Wednesday, 6 March 2013

Swarland Park Northumberland. The lost Carr house.



Swarland Park was built for Davison Richard Grieve (high sheriff of Northumberland in 1788) in 1765 by the architect John Carr of York in the classical style. He had made his fortune as a merchant and shipowner on the Canada trade route during the American war of independence. The house was simple in style, stuccoed and using the doric order. The main portico faced SE across extensive parkland with trees arranged to represent the British fleet positions during the battle of Aboukir Bay against the French Fleet in 1798. This arrangement and an obelisk memorial to Nelson erected in 1807 were commissioned by the owner Alexander Davison (1750-1829) who purchased the hall on the death of Davison in 1795. He found himself imprisoned a year later, found guilty of fraudulent activity while organising government supplies.
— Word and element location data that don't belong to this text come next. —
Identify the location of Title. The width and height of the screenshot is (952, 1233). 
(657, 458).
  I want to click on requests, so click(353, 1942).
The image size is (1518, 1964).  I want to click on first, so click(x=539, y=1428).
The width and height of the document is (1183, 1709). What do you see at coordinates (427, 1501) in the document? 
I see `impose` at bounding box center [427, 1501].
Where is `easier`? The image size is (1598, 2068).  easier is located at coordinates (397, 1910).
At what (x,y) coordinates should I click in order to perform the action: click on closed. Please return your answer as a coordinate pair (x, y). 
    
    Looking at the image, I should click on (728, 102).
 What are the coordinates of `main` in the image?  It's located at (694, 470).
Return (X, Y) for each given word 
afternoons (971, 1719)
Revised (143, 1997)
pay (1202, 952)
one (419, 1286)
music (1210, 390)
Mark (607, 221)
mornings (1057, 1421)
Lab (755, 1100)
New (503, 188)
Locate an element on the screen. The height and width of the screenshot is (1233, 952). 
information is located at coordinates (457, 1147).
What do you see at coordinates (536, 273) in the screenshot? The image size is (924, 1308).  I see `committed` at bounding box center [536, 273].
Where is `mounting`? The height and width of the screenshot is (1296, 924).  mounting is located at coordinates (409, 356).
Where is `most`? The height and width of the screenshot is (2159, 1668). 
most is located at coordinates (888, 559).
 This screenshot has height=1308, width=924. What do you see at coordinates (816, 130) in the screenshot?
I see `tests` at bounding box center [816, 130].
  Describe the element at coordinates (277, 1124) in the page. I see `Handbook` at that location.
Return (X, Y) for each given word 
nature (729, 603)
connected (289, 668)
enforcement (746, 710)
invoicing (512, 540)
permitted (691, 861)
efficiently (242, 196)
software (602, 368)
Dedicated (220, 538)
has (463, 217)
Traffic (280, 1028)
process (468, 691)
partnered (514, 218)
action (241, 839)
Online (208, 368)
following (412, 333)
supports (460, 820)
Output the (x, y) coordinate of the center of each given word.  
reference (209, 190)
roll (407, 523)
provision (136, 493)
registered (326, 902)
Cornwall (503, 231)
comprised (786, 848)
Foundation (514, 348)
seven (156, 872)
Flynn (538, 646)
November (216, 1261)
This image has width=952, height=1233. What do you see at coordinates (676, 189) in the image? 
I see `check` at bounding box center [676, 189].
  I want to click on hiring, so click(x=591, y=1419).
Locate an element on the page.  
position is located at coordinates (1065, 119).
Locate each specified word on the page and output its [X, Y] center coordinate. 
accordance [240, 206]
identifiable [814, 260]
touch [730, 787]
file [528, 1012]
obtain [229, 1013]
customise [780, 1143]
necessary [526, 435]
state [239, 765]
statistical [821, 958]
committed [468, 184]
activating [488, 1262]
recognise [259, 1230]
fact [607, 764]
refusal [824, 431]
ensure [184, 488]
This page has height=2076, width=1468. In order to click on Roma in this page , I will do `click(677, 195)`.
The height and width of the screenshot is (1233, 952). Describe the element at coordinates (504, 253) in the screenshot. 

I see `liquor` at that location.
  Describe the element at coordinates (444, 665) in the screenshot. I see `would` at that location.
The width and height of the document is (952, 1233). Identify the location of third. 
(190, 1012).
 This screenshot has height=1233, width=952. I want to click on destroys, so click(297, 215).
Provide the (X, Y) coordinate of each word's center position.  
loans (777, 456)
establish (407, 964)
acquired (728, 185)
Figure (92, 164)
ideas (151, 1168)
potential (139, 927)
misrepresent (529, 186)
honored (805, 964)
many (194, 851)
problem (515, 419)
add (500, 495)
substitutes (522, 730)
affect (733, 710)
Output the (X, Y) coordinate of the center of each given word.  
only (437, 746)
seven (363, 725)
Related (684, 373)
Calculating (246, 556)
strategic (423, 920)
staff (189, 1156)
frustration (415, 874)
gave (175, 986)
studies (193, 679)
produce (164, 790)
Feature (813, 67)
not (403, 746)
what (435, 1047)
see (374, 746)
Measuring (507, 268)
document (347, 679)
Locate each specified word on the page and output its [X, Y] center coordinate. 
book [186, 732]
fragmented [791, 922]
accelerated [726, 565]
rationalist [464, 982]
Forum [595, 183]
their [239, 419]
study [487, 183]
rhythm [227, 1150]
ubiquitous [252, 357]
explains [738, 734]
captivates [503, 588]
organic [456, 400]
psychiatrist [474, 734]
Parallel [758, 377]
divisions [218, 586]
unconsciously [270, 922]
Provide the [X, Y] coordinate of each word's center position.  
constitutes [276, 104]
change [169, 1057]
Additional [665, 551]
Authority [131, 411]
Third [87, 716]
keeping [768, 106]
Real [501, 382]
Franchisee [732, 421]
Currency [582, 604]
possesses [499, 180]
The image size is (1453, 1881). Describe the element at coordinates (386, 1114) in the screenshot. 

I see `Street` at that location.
His family survived this episode and the hall remained with them until 1874 when it came under the ownership of a coal mine owner previously of Felton Hall, Hugh Andrews. Following a number of exchanged ownerships which saw the house become a miners’ hostel in 1922, the building was considered economically unsustainable and demolished in 1933 to make way for a settlement to provide employment for tradesmen from Tyneside. Swarland Hall Cottage still exists having been built in the late C19th to act as an electricity generating house for the hall. It was in operation not long after electricity was famously installed for the first time at nearby Cragside House in the 1870s.